#### Records for the exercise
"""

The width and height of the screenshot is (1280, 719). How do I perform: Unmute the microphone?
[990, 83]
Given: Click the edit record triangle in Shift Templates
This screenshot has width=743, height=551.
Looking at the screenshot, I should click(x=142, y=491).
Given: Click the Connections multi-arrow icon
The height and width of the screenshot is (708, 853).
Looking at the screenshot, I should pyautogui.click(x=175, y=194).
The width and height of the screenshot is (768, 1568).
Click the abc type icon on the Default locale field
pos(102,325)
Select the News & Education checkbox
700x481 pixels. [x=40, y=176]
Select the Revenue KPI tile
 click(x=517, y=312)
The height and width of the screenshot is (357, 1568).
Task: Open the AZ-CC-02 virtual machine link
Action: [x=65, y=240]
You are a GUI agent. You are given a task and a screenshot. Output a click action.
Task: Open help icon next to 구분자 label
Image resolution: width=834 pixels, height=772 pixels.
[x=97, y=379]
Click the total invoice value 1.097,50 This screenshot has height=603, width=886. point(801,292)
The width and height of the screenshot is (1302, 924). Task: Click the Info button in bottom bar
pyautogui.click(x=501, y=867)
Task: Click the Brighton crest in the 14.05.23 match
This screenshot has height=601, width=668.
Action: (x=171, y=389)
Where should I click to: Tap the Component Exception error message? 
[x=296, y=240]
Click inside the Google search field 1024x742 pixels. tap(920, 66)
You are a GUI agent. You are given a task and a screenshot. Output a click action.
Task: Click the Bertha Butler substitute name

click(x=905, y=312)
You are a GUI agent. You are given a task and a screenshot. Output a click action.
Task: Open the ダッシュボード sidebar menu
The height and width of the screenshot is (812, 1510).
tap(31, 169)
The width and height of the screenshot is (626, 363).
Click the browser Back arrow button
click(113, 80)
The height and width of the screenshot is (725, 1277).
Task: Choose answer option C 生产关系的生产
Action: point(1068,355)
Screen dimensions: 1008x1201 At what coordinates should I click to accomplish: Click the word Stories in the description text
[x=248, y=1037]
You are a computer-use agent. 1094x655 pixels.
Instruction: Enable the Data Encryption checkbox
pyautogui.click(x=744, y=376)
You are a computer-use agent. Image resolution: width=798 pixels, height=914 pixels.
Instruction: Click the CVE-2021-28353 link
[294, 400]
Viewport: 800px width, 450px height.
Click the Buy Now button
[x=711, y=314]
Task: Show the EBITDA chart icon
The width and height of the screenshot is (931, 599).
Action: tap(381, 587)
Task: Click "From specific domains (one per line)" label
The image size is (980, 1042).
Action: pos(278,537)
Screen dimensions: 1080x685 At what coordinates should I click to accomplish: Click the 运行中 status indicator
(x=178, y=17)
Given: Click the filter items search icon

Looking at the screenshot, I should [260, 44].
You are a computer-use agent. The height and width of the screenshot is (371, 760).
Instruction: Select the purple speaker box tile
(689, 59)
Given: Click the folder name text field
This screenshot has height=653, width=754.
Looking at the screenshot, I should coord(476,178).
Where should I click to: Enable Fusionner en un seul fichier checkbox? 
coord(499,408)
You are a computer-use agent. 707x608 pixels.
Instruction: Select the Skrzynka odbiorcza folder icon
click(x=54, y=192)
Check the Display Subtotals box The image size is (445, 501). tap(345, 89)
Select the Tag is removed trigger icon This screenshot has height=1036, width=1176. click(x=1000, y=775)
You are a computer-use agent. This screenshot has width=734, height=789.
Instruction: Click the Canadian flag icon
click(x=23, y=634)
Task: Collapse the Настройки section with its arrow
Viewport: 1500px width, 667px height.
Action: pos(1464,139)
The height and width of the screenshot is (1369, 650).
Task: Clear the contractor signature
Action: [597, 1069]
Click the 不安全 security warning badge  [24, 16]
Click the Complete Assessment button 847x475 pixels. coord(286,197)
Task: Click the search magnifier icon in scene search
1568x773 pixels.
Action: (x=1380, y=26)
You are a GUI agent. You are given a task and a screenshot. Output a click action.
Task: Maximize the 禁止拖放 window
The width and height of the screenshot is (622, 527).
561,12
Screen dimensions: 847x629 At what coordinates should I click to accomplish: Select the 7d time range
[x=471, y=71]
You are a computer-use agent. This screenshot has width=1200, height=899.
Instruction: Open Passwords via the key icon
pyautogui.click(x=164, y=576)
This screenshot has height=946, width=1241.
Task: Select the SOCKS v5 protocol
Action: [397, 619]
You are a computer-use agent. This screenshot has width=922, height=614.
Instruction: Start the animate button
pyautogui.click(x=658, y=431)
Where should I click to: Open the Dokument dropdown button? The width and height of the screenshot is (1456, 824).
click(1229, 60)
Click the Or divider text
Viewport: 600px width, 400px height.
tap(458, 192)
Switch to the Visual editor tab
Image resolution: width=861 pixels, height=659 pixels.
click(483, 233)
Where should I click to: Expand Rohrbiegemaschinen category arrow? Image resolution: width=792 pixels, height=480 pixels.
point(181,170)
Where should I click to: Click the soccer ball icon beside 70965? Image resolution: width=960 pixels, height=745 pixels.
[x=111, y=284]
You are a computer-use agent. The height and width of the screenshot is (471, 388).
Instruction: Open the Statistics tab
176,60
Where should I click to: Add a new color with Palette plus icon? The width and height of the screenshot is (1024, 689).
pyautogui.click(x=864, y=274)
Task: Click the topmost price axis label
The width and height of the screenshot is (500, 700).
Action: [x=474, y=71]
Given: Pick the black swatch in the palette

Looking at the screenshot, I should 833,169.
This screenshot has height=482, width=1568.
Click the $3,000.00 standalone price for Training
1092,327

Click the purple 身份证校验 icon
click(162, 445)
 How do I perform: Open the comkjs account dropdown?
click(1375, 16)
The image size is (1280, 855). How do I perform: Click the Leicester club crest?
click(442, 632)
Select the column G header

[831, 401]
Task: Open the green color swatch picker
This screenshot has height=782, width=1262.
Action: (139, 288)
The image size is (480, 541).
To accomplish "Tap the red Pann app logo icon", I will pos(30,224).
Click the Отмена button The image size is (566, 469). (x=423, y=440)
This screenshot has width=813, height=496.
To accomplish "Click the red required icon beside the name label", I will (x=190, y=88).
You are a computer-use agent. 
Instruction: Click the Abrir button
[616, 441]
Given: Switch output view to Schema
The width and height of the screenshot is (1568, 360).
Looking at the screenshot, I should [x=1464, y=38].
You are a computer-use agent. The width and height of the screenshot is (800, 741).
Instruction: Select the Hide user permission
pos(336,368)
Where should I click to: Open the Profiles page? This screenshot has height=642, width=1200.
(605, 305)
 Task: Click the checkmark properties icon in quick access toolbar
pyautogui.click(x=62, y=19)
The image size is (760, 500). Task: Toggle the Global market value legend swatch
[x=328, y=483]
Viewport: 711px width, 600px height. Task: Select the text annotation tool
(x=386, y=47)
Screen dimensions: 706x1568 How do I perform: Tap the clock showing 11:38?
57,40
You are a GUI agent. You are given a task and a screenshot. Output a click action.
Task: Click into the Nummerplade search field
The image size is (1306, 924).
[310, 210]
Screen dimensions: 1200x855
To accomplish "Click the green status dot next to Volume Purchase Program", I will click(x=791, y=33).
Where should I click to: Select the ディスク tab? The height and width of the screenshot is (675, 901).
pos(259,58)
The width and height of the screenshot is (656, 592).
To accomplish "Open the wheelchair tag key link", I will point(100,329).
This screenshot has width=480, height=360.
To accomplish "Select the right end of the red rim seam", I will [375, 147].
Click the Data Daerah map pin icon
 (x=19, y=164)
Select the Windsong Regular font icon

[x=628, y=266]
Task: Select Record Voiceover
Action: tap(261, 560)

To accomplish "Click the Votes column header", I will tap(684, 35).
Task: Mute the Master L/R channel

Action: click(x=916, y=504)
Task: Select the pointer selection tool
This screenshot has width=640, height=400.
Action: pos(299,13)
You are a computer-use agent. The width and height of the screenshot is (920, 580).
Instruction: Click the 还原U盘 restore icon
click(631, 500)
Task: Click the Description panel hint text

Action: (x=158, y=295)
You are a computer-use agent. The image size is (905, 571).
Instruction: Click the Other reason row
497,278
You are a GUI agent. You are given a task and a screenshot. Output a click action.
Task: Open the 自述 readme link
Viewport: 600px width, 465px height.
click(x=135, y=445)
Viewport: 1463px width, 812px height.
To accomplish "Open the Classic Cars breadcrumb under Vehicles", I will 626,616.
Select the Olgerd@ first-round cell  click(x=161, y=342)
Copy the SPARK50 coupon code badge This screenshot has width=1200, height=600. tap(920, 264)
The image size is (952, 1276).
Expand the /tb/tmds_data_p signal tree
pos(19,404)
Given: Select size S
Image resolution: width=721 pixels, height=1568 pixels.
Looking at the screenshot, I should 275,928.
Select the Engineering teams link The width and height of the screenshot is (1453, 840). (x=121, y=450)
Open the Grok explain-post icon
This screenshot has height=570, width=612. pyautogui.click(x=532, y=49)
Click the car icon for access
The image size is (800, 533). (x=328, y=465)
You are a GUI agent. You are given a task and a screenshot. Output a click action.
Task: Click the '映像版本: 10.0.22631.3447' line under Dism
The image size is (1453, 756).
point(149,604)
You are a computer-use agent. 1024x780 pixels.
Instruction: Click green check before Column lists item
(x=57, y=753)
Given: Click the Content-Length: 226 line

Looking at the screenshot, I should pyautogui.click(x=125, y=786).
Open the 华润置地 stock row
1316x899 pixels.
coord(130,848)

"""

#### Task brief
Scan the records for lines with the string "under". Give the number of such lines and nothing else.

#### Final answer
2